With story after story last week proclaiming doom for DC Comics, many readers feared that the company might abandon its commitment toward diversity, eschewing "Batgirling" for the "meat and potatoes" of its 2011 Nu52 line-wide reboot. Despite the fact that DC's shift from an entire publishing strategy seemingly devised by Chief Creative Officer Geoff Johns playing with his action figures to one that takes risks, explores new territory, and attempts to expand the readership rather than catering to the same dwindling fanbase has not helped the company close the gap on competitor Marvel in sales, the company remains focused on its goal, and Co-Publishers Jim Lee and Dan Didio see a bright future in store for DC Comics.
Lee described the creative process since moving to Burbank as positive, largely thanks to all the meetings. "So much of what we do is done between meetings or walking to a meeting or in impromptu gatherings where we pull people together because we have an idea," said Lee, describing three slightly different kinds of meetings. "Now that we're all together, there's a great deal of collaboration and synergy that's happening due to having everyone under one roof."
Didio reaffirmed the company's commitment to DC You, a publishing initiative in which DC attempts to target diverse audiences by putting out a wide range of comics, many of which court audiences other than the company's previous target of forty-year old men. "If you're trying to build a fan base, a new audience, you've got to nurture it.

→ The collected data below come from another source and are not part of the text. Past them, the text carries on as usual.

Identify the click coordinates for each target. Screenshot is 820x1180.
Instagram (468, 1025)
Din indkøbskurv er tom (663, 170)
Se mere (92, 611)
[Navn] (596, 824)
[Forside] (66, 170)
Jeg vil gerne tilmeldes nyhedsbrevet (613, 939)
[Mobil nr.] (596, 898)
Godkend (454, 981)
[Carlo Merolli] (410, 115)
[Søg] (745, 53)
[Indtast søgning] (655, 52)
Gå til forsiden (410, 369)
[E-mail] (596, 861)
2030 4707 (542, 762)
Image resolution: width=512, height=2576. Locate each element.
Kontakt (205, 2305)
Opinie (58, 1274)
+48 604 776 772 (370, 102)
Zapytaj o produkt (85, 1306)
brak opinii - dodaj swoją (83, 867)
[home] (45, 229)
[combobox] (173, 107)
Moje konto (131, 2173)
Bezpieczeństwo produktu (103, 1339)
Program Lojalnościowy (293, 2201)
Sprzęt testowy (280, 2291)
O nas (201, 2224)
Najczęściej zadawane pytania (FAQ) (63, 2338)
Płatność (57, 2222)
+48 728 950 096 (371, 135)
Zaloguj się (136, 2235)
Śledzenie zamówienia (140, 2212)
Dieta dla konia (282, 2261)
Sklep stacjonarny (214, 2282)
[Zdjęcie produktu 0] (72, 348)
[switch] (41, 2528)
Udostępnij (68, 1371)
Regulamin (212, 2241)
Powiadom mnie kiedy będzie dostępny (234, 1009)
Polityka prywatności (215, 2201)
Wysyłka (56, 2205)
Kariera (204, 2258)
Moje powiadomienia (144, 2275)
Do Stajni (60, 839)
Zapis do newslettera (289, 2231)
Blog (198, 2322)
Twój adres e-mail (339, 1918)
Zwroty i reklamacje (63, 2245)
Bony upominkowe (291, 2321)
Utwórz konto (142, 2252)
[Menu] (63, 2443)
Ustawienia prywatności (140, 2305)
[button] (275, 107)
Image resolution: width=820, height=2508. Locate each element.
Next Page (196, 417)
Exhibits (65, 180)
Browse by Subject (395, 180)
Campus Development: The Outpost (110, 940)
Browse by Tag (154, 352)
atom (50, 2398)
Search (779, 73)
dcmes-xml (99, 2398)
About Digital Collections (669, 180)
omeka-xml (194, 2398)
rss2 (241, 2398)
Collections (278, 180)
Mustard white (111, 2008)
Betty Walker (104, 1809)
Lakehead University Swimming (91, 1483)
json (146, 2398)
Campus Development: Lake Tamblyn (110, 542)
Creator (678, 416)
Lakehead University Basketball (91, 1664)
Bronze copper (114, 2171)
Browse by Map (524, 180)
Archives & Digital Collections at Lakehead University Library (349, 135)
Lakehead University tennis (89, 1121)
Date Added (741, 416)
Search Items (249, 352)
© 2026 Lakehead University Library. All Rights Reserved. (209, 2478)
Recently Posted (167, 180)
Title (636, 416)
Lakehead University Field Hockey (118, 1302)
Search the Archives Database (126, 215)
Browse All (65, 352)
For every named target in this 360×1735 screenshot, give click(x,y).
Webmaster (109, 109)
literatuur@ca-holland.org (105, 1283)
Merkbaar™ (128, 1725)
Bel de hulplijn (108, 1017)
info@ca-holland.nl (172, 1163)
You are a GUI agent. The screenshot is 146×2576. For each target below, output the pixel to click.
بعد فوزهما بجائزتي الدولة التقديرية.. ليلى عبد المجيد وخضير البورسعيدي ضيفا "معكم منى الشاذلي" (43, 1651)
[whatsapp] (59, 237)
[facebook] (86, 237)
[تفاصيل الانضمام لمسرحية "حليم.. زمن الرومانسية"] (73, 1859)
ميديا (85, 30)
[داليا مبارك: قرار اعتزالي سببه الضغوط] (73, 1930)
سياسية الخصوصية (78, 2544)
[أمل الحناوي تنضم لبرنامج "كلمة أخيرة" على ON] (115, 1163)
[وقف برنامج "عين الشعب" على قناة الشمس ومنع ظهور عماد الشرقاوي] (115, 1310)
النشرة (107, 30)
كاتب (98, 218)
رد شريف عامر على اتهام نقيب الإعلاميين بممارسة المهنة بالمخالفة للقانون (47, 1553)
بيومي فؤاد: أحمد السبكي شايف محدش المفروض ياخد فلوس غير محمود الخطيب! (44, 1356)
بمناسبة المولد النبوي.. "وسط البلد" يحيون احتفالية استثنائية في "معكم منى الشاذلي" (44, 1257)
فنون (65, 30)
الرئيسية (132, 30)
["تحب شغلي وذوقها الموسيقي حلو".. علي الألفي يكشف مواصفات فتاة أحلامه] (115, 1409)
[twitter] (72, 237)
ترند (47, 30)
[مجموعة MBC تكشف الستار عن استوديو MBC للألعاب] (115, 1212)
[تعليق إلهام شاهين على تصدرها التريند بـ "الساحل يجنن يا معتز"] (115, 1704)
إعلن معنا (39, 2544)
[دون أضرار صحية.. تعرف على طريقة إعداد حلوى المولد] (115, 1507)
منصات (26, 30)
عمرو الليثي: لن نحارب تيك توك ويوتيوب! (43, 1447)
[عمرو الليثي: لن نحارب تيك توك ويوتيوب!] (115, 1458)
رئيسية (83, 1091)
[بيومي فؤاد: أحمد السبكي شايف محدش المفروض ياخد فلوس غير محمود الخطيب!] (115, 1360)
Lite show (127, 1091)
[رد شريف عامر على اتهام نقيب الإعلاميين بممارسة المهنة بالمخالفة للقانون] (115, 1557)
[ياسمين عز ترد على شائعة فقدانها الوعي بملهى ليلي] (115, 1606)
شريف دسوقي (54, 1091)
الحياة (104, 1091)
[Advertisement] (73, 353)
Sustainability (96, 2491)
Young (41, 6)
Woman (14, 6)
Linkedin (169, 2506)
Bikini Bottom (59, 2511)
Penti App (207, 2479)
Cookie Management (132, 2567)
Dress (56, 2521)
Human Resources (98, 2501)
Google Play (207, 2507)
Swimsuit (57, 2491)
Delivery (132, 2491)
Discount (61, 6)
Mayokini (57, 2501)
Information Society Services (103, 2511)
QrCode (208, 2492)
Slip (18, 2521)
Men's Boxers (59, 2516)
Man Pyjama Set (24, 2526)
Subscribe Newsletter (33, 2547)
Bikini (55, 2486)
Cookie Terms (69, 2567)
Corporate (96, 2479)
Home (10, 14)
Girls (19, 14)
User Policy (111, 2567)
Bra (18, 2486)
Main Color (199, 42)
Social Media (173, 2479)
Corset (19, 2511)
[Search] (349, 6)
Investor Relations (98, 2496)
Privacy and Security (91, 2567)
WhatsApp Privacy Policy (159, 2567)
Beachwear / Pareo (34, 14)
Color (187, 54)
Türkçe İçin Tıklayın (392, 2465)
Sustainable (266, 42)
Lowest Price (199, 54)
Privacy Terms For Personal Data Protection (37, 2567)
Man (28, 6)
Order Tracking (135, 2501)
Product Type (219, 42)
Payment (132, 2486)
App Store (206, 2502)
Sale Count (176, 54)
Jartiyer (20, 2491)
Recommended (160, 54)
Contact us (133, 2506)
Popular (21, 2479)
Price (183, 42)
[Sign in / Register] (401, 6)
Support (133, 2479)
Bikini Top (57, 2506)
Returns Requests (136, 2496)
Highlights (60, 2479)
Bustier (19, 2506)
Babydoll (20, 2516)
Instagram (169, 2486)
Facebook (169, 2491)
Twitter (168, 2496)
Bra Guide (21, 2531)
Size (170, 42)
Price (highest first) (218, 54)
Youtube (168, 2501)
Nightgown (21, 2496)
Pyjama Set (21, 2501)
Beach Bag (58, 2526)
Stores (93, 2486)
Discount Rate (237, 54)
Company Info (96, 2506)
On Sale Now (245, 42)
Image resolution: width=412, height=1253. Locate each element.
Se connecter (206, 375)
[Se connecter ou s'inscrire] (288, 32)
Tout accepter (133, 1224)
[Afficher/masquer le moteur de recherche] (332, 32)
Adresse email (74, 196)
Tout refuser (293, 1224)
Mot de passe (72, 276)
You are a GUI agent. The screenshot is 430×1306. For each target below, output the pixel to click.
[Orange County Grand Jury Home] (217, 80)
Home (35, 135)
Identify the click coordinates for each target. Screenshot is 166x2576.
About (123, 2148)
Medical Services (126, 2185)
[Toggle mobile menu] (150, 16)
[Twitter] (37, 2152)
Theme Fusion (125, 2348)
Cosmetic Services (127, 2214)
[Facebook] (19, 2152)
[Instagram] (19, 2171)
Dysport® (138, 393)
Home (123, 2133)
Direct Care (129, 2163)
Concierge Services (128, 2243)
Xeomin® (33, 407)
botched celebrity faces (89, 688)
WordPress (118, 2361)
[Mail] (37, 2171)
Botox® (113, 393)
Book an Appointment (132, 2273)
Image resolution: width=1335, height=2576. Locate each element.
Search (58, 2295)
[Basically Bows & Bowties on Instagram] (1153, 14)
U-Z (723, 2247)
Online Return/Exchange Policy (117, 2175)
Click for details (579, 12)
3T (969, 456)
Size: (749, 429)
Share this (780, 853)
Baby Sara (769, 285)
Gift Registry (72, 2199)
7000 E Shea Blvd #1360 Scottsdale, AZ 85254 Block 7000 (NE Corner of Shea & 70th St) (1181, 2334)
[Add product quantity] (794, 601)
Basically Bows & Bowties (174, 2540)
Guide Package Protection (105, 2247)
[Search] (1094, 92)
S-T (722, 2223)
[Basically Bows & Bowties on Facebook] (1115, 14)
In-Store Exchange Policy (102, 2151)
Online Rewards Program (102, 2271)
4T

You've got to take your time. You've got to take your losses," DiDio said. When he's not around to nurture the fan base personally, Didio uses a breast pump to produce and store comic fan base nourishment, which he keeps in the office fridge. "One time, Bob Harras found his way into my supply of comics nourishment, and he was sick for a week."
"Okay, more than one time," Didio admitted. But as for DC You, Didio has faith that if he throws enough of it at the wall, something will eventually stick. "Sooner or later, it's going to take hold and hopefully be a leader in the business. Right now, our goal is to try and feed out as much product that's as different as possible to try and attract the widest audience possible."
While Didio views comic book publishing in an oddly food-focused manner, Lee has a more pragmatic approach, likely developed over the course of many meetings of several varieties. "We had some hits, we have some things that are under-performing," Lee admitted, brushing Didio aside when Didio tried to cut in with a metaphor about peanut butter and jelly sandwiches. "What we (did) in June is definitely step one towards this sort of transformation of the (comics) line. And I think that story is still being written."
"That's good," Didio interjected. "I've got some last minute changes."
"Can we talk about it over a meeting," Lee asked?
"A lunch meeting," Didio agreed. "For some reason, I'm really hungry."